However, despite the fact that more consumers are turning to credit unions more often for mortgage-related services, Hunt foresees some credit unions cutting down or eliminating their mortgage divisions due to ""the costs and burden associated with the constantly increasing and unforgiving intensity of regulations imposed on credit unions.""

In the letter to the CFPB, NAFCU points to several specific areas of concern.

As stated, the CFPB's proposed rule makes an exception for lenders that originate no more than five mortgages per year. NAFCU suggests the exemption instead be extended to any credit union with $175 million or less in assets.

The association suggests this would better fit the CFPB's obligation to offer some regulatory relief to small businesses, something the Dodd-Frank Act expressly requires the government agency to consider.

Another area of concern stated by the NAFCU is construction-only and vacant land loans.
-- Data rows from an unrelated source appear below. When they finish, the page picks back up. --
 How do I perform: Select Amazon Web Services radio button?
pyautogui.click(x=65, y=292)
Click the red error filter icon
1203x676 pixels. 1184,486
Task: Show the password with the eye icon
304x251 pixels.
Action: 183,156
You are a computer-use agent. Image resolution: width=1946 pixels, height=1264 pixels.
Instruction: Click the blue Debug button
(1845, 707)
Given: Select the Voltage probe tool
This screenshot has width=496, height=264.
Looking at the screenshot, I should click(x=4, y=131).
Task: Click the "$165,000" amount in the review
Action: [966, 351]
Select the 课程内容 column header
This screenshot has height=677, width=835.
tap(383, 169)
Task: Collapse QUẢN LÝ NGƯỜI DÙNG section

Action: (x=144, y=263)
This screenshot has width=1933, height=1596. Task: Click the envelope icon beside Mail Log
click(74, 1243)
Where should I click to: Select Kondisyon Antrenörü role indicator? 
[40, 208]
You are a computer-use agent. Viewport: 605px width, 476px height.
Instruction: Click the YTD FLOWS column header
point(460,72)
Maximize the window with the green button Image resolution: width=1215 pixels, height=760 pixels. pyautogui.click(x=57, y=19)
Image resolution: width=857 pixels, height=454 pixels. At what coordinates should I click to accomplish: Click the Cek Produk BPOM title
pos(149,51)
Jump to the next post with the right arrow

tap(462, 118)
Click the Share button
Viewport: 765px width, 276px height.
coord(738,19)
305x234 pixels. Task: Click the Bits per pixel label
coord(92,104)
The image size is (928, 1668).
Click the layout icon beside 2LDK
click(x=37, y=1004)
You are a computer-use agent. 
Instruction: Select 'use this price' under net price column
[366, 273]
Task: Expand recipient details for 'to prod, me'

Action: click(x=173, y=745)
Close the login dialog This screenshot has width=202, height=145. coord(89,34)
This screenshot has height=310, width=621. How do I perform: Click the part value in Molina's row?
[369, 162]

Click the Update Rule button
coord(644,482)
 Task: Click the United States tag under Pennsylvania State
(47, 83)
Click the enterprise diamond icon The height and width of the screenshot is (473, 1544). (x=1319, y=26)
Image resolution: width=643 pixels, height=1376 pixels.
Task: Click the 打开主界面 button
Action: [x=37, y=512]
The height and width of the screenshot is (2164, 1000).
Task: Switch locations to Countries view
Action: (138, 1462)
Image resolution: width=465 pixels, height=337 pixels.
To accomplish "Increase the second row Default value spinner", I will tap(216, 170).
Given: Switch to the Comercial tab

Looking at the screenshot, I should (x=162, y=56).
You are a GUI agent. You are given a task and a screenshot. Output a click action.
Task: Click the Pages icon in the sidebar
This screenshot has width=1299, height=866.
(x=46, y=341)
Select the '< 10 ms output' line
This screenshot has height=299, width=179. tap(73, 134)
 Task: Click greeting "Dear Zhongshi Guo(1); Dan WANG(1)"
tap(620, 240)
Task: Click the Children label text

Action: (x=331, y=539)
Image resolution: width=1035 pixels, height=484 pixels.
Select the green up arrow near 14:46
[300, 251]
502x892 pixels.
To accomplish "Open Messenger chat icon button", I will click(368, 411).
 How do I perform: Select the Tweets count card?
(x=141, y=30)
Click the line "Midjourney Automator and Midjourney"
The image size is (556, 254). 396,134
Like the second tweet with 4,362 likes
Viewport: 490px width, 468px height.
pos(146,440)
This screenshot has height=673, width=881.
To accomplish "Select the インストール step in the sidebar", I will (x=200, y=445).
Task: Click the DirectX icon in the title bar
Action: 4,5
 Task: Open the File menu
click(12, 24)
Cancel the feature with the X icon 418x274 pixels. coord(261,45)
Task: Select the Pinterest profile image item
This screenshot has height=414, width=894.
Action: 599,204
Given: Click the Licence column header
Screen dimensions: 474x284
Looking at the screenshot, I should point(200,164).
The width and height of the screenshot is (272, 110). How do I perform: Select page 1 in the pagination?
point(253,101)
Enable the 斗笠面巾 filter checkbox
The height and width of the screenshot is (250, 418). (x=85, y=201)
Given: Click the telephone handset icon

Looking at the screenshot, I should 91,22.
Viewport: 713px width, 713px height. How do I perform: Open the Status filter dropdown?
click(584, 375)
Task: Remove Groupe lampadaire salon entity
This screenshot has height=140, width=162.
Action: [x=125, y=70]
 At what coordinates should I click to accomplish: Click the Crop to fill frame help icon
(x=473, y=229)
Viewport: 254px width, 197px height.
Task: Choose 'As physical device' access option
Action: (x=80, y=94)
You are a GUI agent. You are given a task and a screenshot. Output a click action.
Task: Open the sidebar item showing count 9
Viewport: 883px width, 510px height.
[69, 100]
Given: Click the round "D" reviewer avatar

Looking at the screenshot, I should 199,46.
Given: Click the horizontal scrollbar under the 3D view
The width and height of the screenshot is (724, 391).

The CFPB's rule provides exemptions for home equity lines of credit and reverse mortgages but neglects to mention construction-only or vacant land loans.

""Many aspects of the proposed rule are simply incongruous for these types of loans and would provide little to no benefit for borrowers,"" stated the letter from the NAFCU.

The NAFCU said it is ""critically important"" the CFPB understand the full consequences of its actions on the market and ""does everything in its power to ensure that its actions do not cause the tightening of credit by driving small institutions out of the marketplace.""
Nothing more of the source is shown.